> **TASK DETAILS**: Rewrite the data from the line with "Given: Click the" to the line with "This screenshot has height=805, width=1312.", swapping "legend entry" for "legend item" and leaving everything else as it is.

> **PROVIDED ENTRIES**:

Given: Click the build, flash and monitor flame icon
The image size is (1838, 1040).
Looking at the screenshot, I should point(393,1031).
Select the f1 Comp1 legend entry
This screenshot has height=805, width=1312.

==

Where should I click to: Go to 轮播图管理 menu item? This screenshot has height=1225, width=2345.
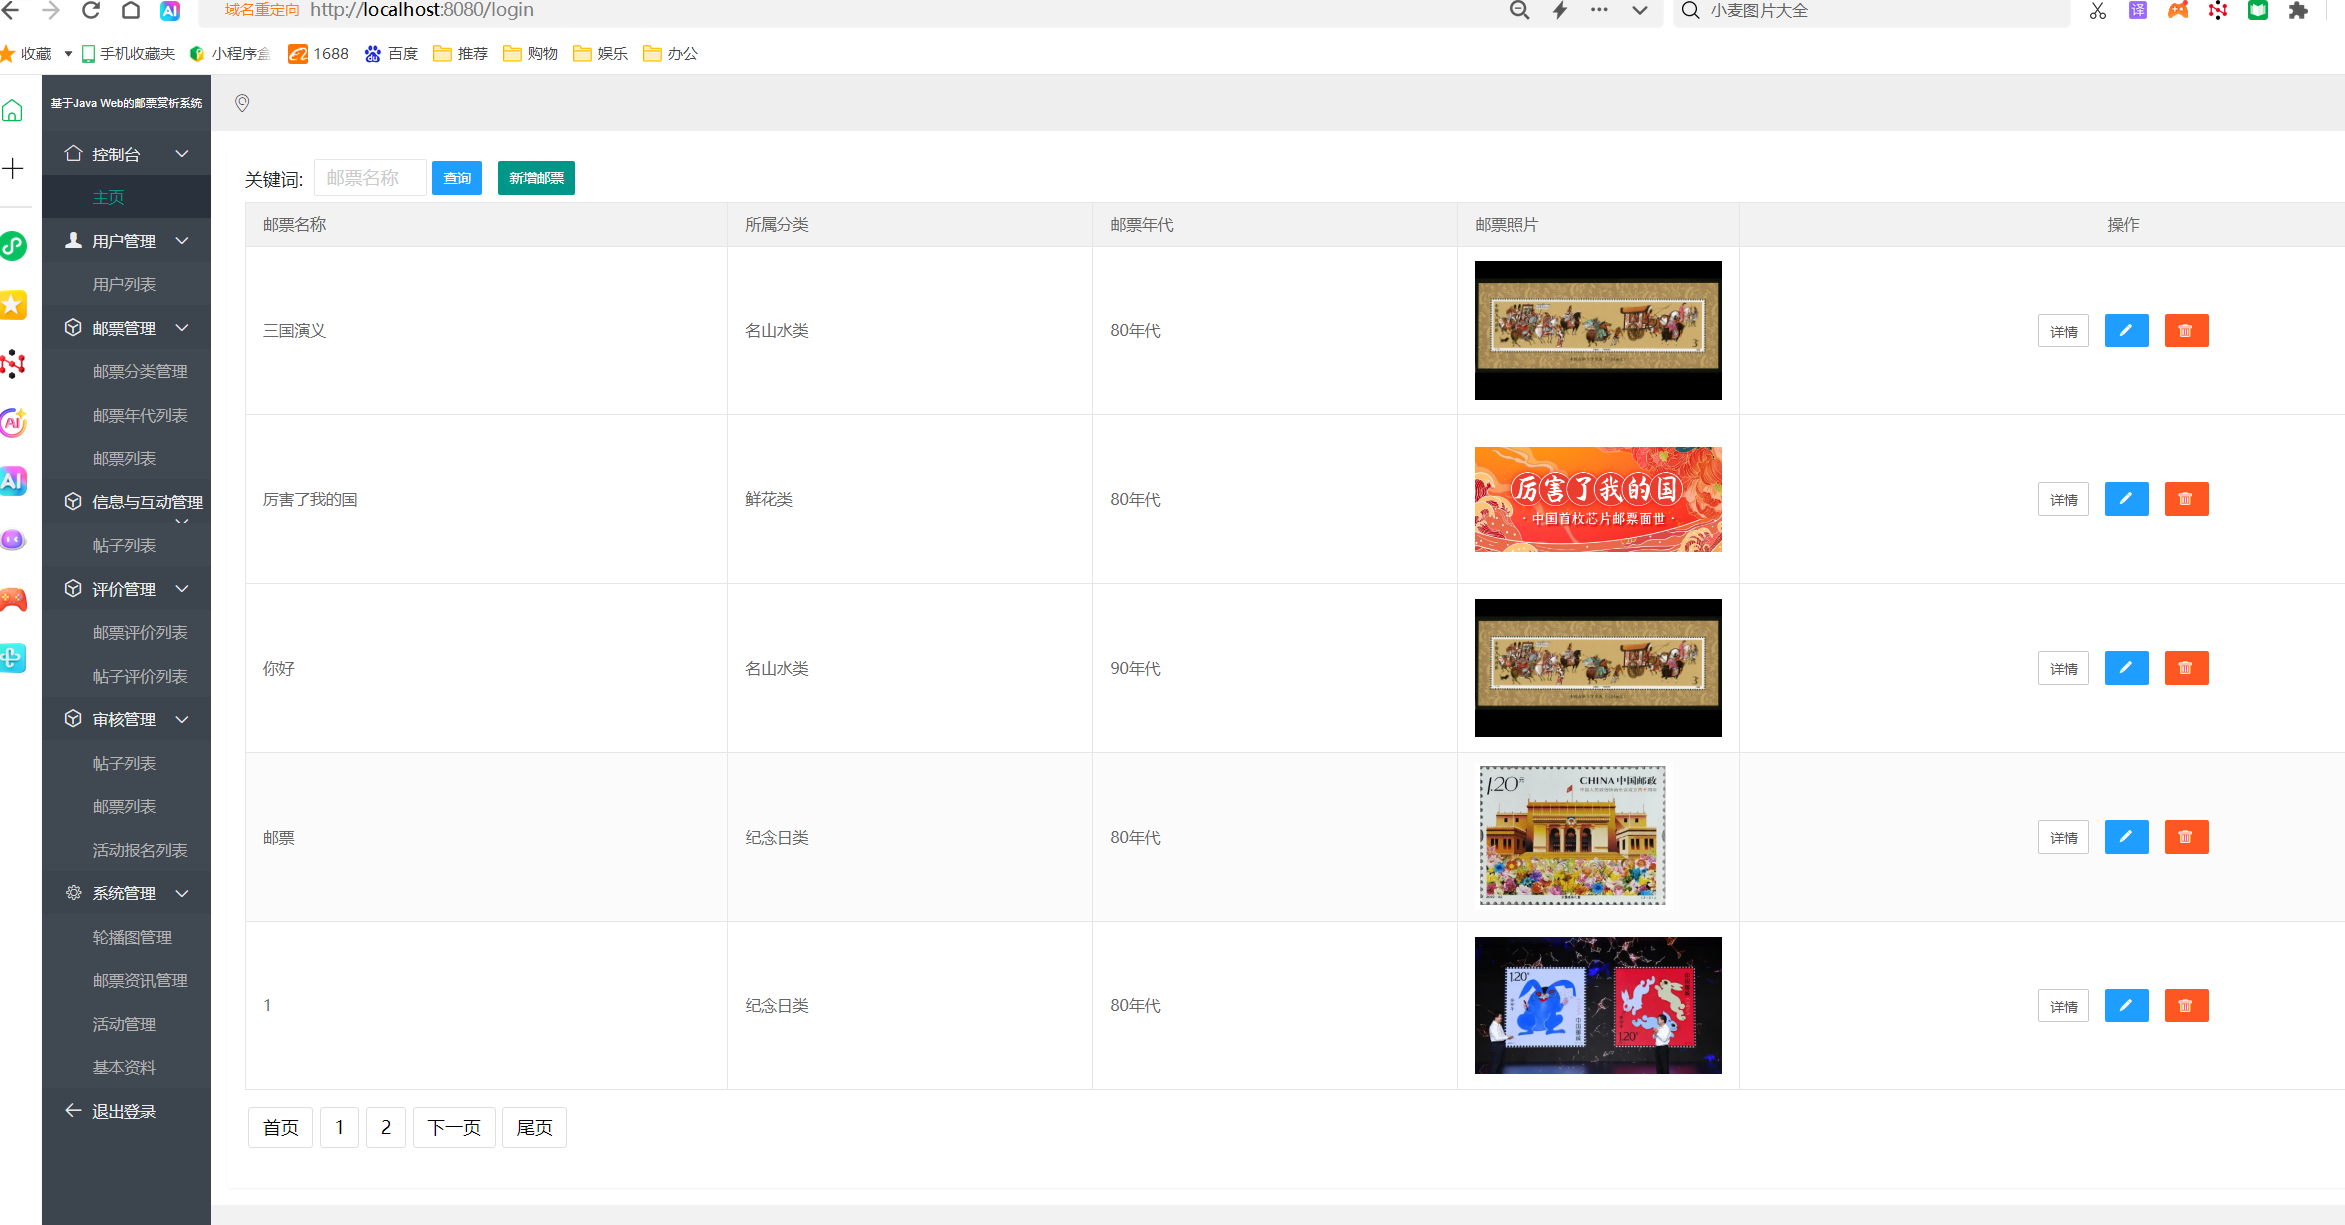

> **EXERCISE RESULT**:
Given: Click the build, flash and monitor flame icon
The image size is (1838, 1040).
Looking at the screenshot, I should point(393,1031).
Select the f1 Comp1 legend item
This screenshot has height=805, width=1312.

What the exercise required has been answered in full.